Broadway Plaza opened on October 18, 1951 with 38 stores. JCPenney, Sears, Woolworths, Joseph Magnin (later I. Magnin), and a Lucky Supermarket were the mall's original anchors. In 1954, Oakland-based department store Capwell's opened as the center's fifth anchor.

Lucky was replaced by Northern California's second Bullock's department store in 1973, which was in turn converted to Nordstrom in 1984.

Capwell's became Emporium-Capwell in 1979, and was converted to Macy's in 1995; while I.Magnin was converted to a separate Macy's Men's store that same year. A renovation occurred at the property in the early 1990s, adding a unified architectural and landscaping scheme to the property when it previously had none. Crate & Barrel opened a two-level store at the property in 1992. A former parking lot adjacent to Crate & Barrel was replaced with a pedestrian plaza in 1994, with a fountain, a retail building, and a stand-alone California Pizza Kitchen restaurant. Finally, a new, multi-floor parking structure was built in the southwest corner of the property behind the Macy's Men's store.

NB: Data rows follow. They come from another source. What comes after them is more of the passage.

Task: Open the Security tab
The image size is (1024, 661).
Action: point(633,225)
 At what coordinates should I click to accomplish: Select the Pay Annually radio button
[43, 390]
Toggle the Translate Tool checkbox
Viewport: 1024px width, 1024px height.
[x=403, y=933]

After a protracted legal battle, a Neiman Marcus department store opened at the property in 2012, the first of several major changes to occur at the property.

==Expansion==
Plans for an extensive renovation of the mall, including the addition of 300000 sqft of new retail space, were approved in December 2013. The expansion consolidated the two Macy's stores into the Macy's Women's store building, which was expanded and remodeled, and replaced the former single-level retail space and parking structure between Macy's and Nordstrom with a two-level retail building and multi-level parking structure. The first tenants in the expansion opened in September 2016. Additional tenants and a two-level Zara store (located on a partial portion of the land once home to the Macy's Men's store) opened for business before the Christmas shopping season.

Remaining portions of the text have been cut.